→ DOCUMENT EXTRACT
Workers’ self-care choices—seeking social support, using mental health resources, and ensuring sufficient sleep—can contribute to preventing burnout, but addressing the issue requires a more comprehensive approach. The responsibility for addressing burnout extends far beyond individual workers. 

Two Approaches to Address Burn-Out

In trying to get to the bottom of the issue, I found two main approaches to addressing burnout. 

The first, benefits, is an additive approach: gyms or subsidized fitness and wellness classes, nutrition support or healthy meals, mental health support, and more vacation days or paid time off. 

The second, adjustments, is an adaptive approach, supported by Adam Grant, Wharton organizational psychologist and New York Times bestselling author. He calls on leaders to “ease demands however you can, give everyone more control, and create a supportive environment.”

My fellow business leaders and owners can try a combination of both approaches fitting each approach to their culture and industry. A team or employee might be burnt-out because they are burning the candle at both ends and are physically exhausted. They might be burnt-out because they feel disconnected and without purpose. Sadly, they might be both. 

I think we are facing an opportunity to both improve work conditions and reflect on our relationship with work.

We can all do better. Businesses can try to add more benefits. They can ease burdens. They can adjust work to create a sense of ownership, control, and purpose AND together, we can change how we think about work, which in turn affects the culture in which the practices that produce burn-out arise. 

This is important because addressing burn-out is the responsibility of managers and leaders who themselves are feeling burned-out. For me, I know that even as I work to help my team thrive, I’m susceptible to burn-out myself, even as the business owner and CEO.  

How We Work and How We Live Are Connected

Let’s question culture in general to understand this issue on a deeper level. Consider the demands we face on a daily basis amplified by a constant barrage of impossible, comparison-stoking messages we face on social media: Live your best life. Find your purpose. Be happy. Have it all. Reach all your goals. 

Unless we define these abstract terms, they are unreachable moving targets. In The Burnout Society, Korean-born German philosopher Byung-Chul Han writes, “‘Nothing is possible,’ can only occur in a society that thinks, ‘Nothing is impossible.’” 

If you feel like you can do anything, it’s easy to succumb to the despair that you are doing nothing. The pressure of an inexhaustible CAN morphs grotesquely into a potentially more oppressive demand than CANNOT. If you aren’t achieving your unrealistic dreams in a world of possibility, then you must be the problem, right? This feeling of not being good enough is a recipe for cynicism and helplessness, the emotional underpinning of burn-out.

Material AND Mindset Changes

What if in addition to improving our work conditions, we considered how we could love our limits? 

In his TedTalk “How to stop languishing and start finding flow,” Adam Grant conducts an exercise with his audience. He asks one participant, Martin, to name three good things about his life and another, Lee, to identify forty-two. 

“For a long time, I assumed that people in Lee’s position were going to be happier than Martin. But when I ran the experiment, I found the exact opposite,” Grant says. “People who are randomly assigned to count more blessings, are actually, on average, less happy because you start to run out of things to be optimistic about…The harder it is to find good things about your life, the more you feel like, well, maybe my life isn’t that good.”

→ RECORDS
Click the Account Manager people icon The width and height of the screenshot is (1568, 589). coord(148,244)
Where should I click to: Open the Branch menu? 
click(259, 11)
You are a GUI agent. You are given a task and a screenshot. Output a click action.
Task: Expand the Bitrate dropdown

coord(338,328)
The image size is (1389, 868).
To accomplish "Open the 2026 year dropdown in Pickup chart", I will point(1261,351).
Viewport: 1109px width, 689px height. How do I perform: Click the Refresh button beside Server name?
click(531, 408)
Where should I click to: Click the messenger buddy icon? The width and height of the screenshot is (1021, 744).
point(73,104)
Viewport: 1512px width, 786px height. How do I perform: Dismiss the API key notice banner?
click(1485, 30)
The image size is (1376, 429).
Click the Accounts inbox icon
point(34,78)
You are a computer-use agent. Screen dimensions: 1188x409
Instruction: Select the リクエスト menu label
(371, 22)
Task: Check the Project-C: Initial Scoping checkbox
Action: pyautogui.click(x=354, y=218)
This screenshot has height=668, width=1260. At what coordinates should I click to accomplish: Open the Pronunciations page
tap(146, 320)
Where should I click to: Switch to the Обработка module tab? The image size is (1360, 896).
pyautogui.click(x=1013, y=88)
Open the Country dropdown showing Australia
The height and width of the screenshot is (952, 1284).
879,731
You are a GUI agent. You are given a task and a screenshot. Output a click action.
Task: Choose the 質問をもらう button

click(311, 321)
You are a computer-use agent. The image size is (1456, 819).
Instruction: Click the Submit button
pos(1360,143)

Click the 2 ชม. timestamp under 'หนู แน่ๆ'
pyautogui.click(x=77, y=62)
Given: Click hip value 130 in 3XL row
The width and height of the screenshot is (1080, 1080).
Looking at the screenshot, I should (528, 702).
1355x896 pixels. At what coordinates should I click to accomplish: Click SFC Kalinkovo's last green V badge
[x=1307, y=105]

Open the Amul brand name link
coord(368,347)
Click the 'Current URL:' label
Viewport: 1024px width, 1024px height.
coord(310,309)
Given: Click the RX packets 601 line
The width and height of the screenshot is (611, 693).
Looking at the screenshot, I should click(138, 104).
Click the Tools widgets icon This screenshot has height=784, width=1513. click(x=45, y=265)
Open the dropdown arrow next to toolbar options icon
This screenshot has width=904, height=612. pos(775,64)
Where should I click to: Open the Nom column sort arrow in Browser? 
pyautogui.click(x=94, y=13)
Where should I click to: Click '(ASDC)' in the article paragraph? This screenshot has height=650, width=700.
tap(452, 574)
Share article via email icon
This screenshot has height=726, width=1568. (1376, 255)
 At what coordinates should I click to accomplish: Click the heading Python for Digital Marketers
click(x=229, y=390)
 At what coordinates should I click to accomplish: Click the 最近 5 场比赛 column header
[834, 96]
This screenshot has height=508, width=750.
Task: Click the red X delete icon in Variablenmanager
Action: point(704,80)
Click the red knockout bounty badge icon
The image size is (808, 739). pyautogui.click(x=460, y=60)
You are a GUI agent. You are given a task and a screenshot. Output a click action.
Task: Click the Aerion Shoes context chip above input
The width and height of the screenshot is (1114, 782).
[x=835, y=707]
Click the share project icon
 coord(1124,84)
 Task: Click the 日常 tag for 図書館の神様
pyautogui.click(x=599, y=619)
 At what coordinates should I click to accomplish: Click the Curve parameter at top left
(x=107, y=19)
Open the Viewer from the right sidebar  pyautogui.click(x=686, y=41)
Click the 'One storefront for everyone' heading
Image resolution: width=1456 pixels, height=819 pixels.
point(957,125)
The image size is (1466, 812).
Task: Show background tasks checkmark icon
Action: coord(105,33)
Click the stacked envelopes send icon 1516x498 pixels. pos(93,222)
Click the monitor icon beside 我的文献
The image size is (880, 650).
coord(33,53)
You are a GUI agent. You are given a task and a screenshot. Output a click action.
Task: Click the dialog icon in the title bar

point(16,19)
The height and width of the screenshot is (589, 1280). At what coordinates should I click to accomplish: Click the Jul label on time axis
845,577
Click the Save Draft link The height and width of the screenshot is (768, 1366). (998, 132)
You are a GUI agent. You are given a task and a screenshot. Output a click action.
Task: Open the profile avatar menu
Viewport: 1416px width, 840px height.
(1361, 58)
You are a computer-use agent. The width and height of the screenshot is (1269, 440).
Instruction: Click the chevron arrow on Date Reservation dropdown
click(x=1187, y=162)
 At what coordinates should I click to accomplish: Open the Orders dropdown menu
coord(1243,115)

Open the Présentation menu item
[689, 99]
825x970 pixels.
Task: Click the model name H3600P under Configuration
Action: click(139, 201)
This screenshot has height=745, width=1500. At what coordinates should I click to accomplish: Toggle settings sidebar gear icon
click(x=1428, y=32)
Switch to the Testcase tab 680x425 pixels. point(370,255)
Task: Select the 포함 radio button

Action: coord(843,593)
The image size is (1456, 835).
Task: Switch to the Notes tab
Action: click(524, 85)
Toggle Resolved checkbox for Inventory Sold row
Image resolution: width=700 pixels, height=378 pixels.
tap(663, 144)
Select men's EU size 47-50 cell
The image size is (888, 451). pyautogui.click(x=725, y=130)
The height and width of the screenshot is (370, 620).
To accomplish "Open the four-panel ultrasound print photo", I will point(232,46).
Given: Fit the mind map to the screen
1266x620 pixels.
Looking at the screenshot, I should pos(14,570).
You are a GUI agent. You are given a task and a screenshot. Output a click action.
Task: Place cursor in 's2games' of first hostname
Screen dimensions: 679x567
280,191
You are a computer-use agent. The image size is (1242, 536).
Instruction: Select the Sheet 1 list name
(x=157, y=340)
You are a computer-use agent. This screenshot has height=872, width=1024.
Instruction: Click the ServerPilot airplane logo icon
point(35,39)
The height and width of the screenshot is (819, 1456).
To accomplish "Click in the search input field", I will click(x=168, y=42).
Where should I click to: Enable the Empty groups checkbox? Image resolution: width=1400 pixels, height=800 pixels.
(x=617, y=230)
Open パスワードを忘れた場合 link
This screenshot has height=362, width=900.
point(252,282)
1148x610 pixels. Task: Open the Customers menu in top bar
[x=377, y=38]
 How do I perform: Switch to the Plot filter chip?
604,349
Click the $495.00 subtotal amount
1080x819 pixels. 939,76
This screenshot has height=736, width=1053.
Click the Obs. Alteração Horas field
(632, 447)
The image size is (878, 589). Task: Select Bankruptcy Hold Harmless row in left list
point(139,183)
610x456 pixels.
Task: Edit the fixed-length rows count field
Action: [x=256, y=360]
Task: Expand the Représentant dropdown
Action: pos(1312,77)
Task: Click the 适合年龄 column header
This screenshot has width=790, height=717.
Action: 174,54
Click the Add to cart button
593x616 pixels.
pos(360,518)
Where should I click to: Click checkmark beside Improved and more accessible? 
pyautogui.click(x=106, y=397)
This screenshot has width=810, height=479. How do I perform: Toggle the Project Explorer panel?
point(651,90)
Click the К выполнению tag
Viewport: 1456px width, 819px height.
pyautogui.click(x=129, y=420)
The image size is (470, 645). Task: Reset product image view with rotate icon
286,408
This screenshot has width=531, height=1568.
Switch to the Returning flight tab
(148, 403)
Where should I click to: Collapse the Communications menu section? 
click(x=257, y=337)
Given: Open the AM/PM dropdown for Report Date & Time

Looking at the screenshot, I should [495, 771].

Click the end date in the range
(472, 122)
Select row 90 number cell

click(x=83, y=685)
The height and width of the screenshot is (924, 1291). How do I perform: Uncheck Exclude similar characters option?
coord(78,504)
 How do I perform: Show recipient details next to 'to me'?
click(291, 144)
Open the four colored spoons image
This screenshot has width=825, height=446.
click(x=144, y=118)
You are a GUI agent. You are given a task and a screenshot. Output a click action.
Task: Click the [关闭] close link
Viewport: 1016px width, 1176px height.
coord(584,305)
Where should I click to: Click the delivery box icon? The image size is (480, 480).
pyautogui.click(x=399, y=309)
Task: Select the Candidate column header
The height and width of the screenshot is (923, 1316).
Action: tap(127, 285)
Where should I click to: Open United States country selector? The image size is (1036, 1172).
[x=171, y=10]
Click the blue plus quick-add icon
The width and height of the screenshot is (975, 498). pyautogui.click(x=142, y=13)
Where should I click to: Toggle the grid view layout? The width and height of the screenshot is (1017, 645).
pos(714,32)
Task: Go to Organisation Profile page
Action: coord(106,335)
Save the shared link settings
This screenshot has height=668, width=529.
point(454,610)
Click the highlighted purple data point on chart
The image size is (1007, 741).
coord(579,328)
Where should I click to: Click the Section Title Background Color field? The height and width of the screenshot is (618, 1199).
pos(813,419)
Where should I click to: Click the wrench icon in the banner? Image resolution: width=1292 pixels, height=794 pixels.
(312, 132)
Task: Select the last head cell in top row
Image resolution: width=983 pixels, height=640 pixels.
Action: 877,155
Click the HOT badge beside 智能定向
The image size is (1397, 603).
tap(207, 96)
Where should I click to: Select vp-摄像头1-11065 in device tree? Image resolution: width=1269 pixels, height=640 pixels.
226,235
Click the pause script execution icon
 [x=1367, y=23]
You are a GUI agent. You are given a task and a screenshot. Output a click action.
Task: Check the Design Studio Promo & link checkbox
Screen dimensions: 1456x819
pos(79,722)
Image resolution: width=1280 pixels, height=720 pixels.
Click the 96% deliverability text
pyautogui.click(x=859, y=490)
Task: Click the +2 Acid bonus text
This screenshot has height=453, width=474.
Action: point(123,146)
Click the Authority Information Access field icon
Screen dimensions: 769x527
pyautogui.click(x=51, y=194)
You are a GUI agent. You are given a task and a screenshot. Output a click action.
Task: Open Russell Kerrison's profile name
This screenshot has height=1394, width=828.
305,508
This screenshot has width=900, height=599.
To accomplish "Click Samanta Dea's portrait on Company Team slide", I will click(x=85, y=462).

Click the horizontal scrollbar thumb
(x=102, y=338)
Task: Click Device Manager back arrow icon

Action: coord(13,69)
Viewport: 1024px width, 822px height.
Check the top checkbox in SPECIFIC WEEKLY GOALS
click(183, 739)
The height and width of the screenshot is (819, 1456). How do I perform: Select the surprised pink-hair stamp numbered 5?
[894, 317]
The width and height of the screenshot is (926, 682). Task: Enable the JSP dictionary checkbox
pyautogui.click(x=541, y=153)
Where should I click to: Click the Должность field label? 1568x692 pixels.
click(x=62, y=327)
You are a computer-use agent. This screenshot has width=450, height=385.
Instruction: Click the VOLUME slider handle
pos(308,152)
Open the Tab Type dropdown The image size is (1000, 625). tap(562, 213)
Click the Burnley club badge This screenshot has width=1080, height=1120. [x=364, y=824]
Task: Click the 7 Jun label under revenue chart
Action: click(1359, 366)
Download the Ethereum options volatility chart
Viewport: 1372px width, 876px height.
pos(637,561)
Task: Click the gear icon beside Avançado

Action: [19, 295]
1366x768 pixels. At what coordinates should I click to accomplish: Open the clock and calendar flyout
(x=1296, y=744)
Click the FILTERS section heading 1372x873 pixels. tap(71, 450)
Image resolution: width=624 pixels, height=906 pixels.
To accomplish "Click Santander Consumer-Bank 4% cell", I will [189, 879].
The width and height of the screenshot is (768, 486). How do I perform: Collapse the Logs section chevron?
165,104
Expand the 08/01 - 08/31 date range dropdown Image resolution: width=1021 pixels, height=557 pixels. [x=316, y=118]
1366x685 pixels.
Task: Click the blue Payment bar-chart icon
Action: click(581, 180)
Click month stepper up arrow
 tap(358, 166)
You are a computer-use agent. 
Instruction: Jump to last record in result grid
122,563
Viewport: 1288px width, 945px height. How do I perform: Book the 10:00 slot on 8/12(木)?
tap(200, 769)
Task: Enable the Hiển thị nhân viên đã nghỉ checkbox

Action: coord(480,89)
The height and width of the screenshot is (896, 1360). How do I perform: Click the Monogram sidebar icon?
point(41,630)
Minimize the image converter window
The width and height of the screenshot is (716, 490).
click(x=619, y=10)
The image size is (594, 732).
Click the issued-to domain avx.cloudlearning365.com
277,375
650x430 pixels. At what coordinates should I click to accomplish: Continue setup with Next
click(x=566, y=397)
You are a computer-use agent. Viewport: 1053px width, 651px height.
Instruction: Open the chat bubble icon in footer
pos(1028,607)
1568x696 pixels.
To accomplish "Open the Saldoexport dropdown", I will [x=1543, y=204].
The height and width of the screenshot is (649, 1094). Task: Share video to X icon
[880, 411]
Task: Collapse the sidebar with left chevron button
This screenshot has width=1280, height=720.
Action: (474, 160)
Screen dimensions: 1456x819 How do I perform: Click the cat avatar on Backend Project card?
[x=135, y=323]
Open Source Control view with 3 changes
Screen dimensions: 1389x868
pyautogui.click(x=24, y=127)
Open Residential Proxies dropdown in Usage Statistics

→ WRITTEN REQUEST A
Answer these questions from the excerpt on burnout, one line each:
(i) What is the title of the book by Byung-Chul Han that the excerpt quotes?
(ii) How many good things is Lee asked to identify in Adam Grant's exercise?
(iii) What kind of approach does the excerpt call the first approach, benefits?
→ WRITTEN REQUEST B
List every social media message that the excerpt on burnout gives as an example of the demands people face daily.
→ WRITTEN REQUEST C
Retype the part of the excerpt on burnout that opens with the words containing "What if in addition" and closes with "to identify forty-two.".

→ COMPLETE ANSWER A
(i) The Burnout Society
(ii) Forty-two
(iii) An additive approach

→ COMPLETE ANSWER B
Live your best life.
Find your purpose.
Be happy.
Have it all.
Reach all your goals.

→ COMPLETE ANSWER C
What if in addition to improving our work conditions, we considered how we could love our limits? 

In his TedTalk “How to stop languishing and start finding flow,” Adam Grant conducts an exercise with his audience. He asks one participant, Martin, to name three good things about his life and another, Lee, to identify forty-two.